Upon receiving B, the printer puts the first 1 byte in the created sense information on the data line and turns on the response signal ACK. Hereinafter, the same operation is repeated. When all the generated sense information has been transmitted, the printer sets the change direction signal CGDIR to 0.

4 and 5 are views for explaining the second embodiment of the present invention. In the figure, 1B + 59 + P (1
(B and 59 are hexadecimal notations) indicate command data, 1B is a code indicating a command, 59 is a code indicating a test command, and P is a parameter for specifying the type of sense information. -It is data.

When it is desired to absorb the sense information of the printer device, the host side sets the direction signal DIR to 1 and
The first 1 byte of data is placed on the data line and the data strobe signal DSTB is turned on. When the data strobe signal DSTB is turned on, the printer side takes in the data on the data line and turns on the response signal ACK. Less than,
Similar operations are performed. The host side sets the direction signal DIR to 0 after sending all the data.
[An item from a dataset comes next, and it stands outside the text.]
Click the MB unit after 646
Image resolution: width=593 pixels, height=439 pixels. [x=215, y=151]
When the direction signal DIR becomes 0, the printer side analyzes the fetched data, and when it recognizes that it is a test command, it creates sense information of the type designated by the parameter data P. In the example of FIG. 4, the value of the parameter data P is 2. FIG. 5 shows an example of the types of sense information. The types of sense information include error information, setting information, mechanical state information, and the like. P =
2 indicates setting information. Therefore, when P = 2,
The printer side creates the 1st to 16th sense information belonging to the setting information.
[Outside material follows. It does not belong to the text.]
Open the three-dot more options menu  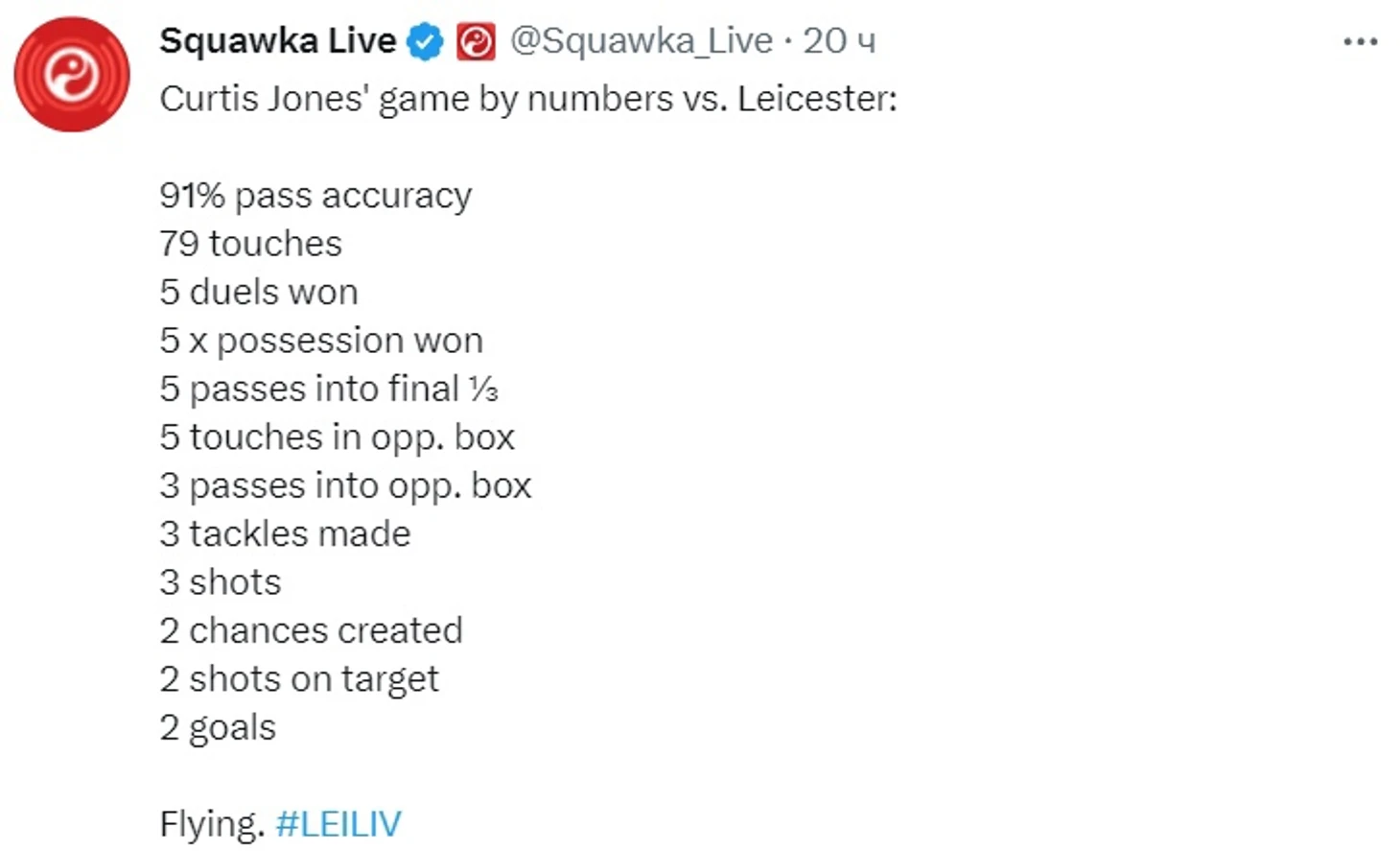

After the sense information to be sent to the host side is created, the printer side sets the change direction signal CGDIR to 1 and the data strobe signal DSTB is turned on. Ride
The response signal ACK is turned on. Data strobe signal D
When the STB is turned on again, the printer puts the second sense information on the data line and turns on the response signal ACK.
Hereinafter, the same operation is repeated. After sending all sense information, the printer side changes direction signal CGDIR
To 0.

[0031]

As is apparent from the above description, according to the present invention, one or a plurality of necessary sense information can be taken up by the host device by sending the test command once. The interface processing time required to acquire the sense information can be shortened. According to the present invention, the interface processing time required to acquire the sense information can be shortened, so that the performance of the printer device capable of high-speed operation can be sufficiently exhibited.

[Brief description of drawings]

FIG. 1 is a diagram illustrating the principle of the present invention.
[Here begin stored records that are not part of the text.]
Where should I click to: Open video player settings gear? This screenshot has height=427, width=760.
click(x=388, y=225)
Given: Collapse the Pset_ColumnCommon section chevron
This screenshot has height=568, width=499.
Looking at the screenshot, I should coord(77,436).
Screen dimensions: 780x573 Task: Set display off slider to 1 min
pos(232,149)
FIG. 2 is a diagram illustrating a first embodiment of the present invention.

FIG. 3 is a diagram illustrating a first embodiment (continued) of the present invention.

FIG. 4 is a diagram illustrating a second embodiment of the present invention.

FIG. 5 is a diagram illustrating a second embodiment (continuation) of the present invention.

FIG. 6 is a diagram illustrating an example of a printer system.

FIG. 7 is a diagram illustrating a conventional example of a test command.

FIG. 8 is a diagram illustrating another conventional example of a test command.

[Explanation of symbols]

 1 Printer Mechanism 2 Printer Controller 3 Interface Controller 4 Host Computer 5 Host Computer

Claims (2)

[Claims] 1. A host device sends a test command including n-bit parameter data indicating sense information to a printer device, and the printer device receives the test command and performs a test command.
A sense information transfer control method, wherein each bit of n-bit parameter data of a command is associated with sense information, and sense information corresponding to an ON bit is sent to a higher-level device. 2. The host device sends a test command including parameter data indicating the type of sense information to the printer device, and the printer device receives the test command and executes the test command.
A sense information transfer control method characterized in that sense information of a type specified by a value of parameter data of a command is sent to a host device.